[[ Input data, beginning ]]

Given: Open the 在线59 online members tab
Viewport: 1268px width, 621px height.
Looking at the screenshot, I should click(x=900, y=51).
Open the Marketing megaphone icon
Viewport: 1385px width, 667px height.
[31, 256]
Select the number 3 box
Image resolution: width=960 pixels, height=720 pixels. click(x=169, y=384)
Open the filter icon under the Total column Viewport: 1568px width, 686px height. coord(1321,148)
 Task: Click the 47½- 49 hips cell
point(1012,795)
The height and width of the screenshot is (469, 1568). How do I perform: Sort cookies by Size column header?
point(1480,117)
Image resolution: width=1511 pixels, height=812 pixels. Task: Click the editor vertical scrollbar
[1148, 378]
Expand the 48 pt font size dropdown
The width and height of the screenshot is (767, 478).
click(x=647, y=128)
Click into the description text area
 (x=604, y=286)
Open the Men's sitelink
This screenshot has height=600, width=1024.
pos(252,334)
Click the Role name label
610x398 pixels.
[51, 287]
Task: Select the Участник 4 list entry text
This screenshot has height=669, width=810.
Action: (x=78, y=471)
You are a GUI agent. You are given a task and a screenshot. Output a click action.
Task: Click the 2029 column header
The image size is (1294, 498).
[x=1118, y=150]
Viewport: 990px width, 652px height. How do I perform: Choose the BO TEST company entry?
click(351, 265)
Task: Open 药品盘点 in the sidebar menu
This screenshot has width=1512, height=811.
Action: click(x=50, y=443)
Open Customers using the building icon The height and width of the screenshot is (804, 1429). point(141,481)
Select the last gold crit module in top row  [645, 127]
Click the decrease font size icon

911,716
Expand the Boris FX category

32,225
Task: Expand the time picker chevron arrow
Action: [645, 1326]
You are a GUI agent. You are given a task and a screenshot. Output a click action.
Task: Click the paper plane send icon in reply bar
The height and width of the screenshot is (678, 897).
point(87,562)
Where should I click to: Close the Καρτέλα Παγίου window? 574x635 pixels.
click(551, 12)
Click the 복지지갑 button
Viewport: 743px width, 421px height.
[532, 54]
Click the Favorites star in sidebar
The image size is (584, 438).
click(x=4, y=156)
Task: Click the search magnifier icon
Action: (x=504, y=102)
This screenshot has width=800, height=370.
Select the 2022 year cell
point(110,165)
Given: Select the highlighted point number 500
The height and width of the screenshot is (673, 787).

[[ Input data, end ]]

**Directions**
Every record must be given again exactly as it was written.

**Reply**
Given: Open the 在线59 online members tab
Viewport: 1268px width, 621px height.
Looking at the screenshot, I should click(x=900, y=51).
Open the Marketing megaphone icon
Viewport: 1385px width, 667px height.
[31, 256]
Select the number 3 box
Image resolution: width=960 pixels, height=720 pixels. click(x=169, y=384)
Open the filter icon under the Total column Viewport: 1568px width, 686px height. coord(1321,148)
 Task: Click the 47½- 49 hips cell
point(1012,795)
The height and width of the screenshot is (469, 1568). How do I perform: Sort cookies by Size column header?
point(1480,117)
Image resolution: width=1511 pixels, height=812 pixels. Task: Click the editor vertical scrollbar
[1148, 378]
Expand the 48 pt font size dropdown
The width and height of the screenshot is (767, 478).
click(x=647, y=128)
Click into the description text area
 (x=604, y=286)
Open the Men's sitelink
This screenshot has height=600, width=1024.
pos(252,334)
Click the Role name label
610x398 pixels.
[51, 287]
Task: Select the Участник 4 list entry text
This screenshot has height=669, width=810.
Action: (x=78, y=471)
You are a GUI agent. You are given a task and a screenshot. Output a click action.
Task: Click the 2029 column header
The image size is (1294, 498).
[x=1118, y=150]
Viewport: 990px width, 652px height. How do I perform: Choose the BO TEST company entry?
click(351, 265)
Task: Open 药品盘点 in the sidebar menu
This screenshot has width=1512, height=811.
Action: click(x=50, y=443)
Open Customers using the building icon The height and width of the screenshot is (804, 1429). point(141,481)
Select the last gold crit module in top row  [645, 127]
Click the decrease font size icon

911,716
Expand the Boris FX category

32,225
Task: Expand the time picker chevron arrow
Action: [645, 1326]
You are a GUI agent. You are given a task and a screenshot. Output a click action.
Task: Click the paper plane send icon in reply bar
The height and width of the screenshot is (678, 897).
point(87,562)
Where should I click to: Close the Καρτέλα Παγίου window? 574x635 pixels.
click(551, 12)
Click the 복지지갑 button
Viewport: 743px width, 421px height.
[532, 54]
Click the Favorites star in sidebar
The image size is (584, 438).
click(x=4, y=156)
Task: Click the search magnifier icon
Action: (x=504, y=102)
This screenshot has width=800, height=370.
Select the 2022 year cell
point(110,165)
Given: Select the highlighted point number 500
The height and width of the screenshot is (673, 787).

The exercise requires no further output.